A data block
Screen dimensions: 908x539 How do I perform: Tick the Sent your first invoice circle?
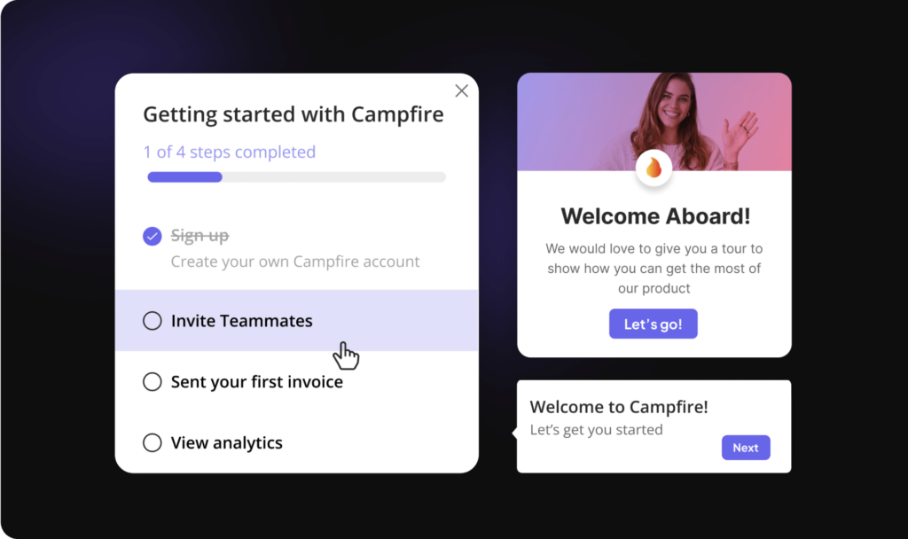coord(153,381)
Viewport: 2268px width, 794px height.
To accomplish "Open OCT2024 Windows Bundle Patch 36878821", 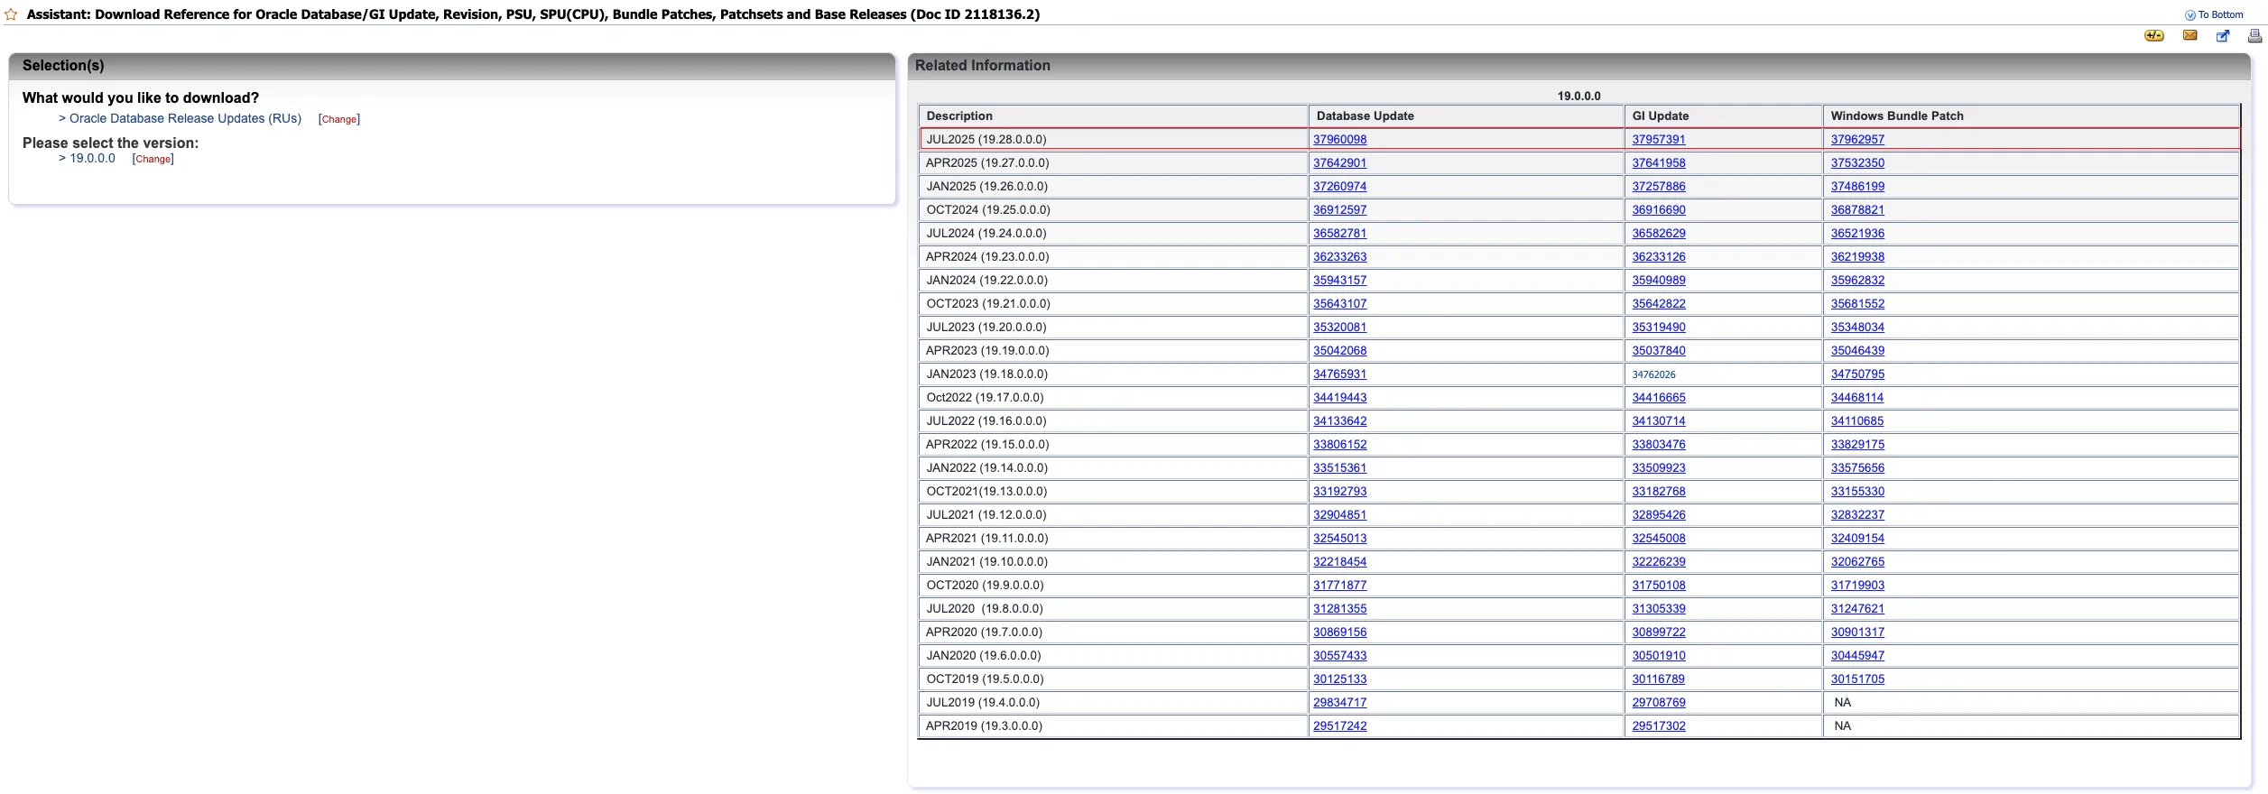I will tap(1856, 209).
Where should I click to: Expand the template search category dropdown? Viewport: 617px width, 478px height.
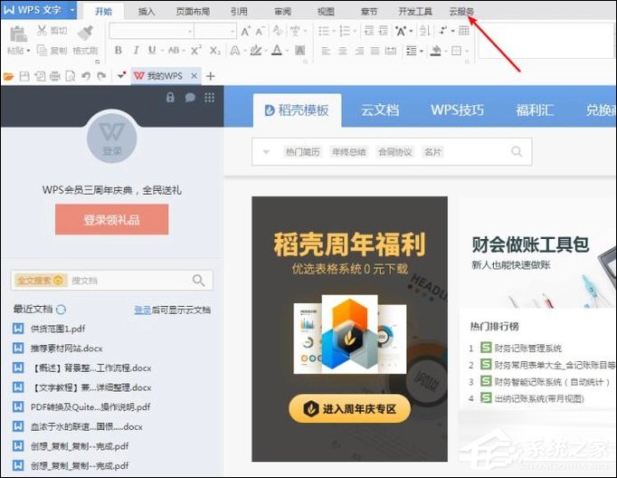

What you need to do: Return each row that contains the string "Viewport", treating uppercase and lowercase as different.

Result:
Viewport: 2268px width, 794px height.
Where should I click to: Expand the template search category dropdown? Viewport: 617px width, 478px height.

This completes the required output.